Despite opportunities to marry well, she holds out for a marriage where she can worship God, raise her children to worship God, and avoid the idol worship that is so prevalent in the Middle East during that time (remember that thousands of years before the birth of Christ existed a world of polytheism). As we all know, she eventually marries Isaac, the son of Abraham, and she begets Jacob and Esau, twins who vie with each other throughout their lives. Through one grows the numerous hosts of Israel and Jesus Christ.
Thoughts:
This book was beautiful not for its writing (sorry Orson Scott Card), but for its message. It looks at the mistakes that Isaac and Rebekah make as parents in the light of parents doing the best they can. Good parents doing something wrong in an attempt to do something right makes them good parents, not failures. Because from what I can see, parenting is tricky despite the century.
The Characters. I love it that Rebekah is portrayed as a strong woman of faith, someone who only desires to do God’s will. If you look back on the Bible story, you realize that this woman agreed to marry a man she never met. Although we aren’t allowed a glimpse into her thoughts there, Orson Scott Card offers a possible view of the person she was in order to do such a remarkable thing.
Similarly, Isaac is often overshadowed by his father on one side and favoring the wrong son on the other.

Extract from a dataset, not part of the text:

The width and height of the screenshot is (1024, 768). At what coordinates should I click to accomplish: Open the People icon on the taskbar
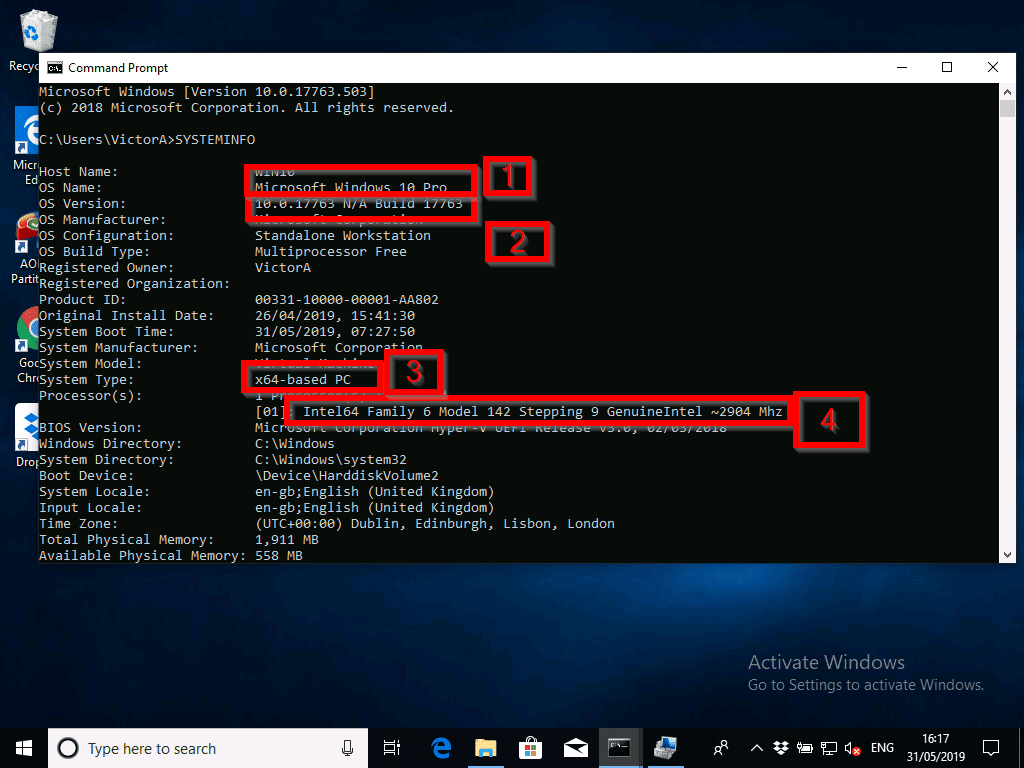(x=720, y=748)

Instead of judging him, the author offers a possible explanation, making Isaac a gentle, Godly man who’s conflicted by his own experience with his father and the uncertainty of the meaning of a vision from God.
The only problem I have is the depiction of Abraham. I imagine this prophet of God as I see a prophet in the Church of Jesus Christ of Latter-day Saints: gentle, kindly, and insightful. The querulous old man of this book seems a bit unlikely.
The Storyline. Orson Scott Card based the story on history and scripture where he could, but a lot has gone unwritten, so he added a fictional back story, the parts that helped to develop the characters that we see in the scriptures. The storyline—Rebekah’s father’s blindness, her striking beauty, her concern over the raising of her sons—is so very interesting and likely and real. All mothers worry about their children no matter in which culture or age of the world they live.
The Writing. This was the only aspect of the book that I wasn’t overly impressed with. It wasn’t poorly written, it just wasn’t well-written (not the plot, the actual writing). Nothing struck me as particularly touching or poetic. I don’t know how I can love a storyline and characters and not the writing, but there you go. It’s average, not great.
Final Musings:
This books illuminates Rebekah’s story, tantalizes the mind with the possibilities of how her character was formed and examines the woman behind the prophet of God. For this alone—the telling of the untold story even if it is fiction—this book is worth a read.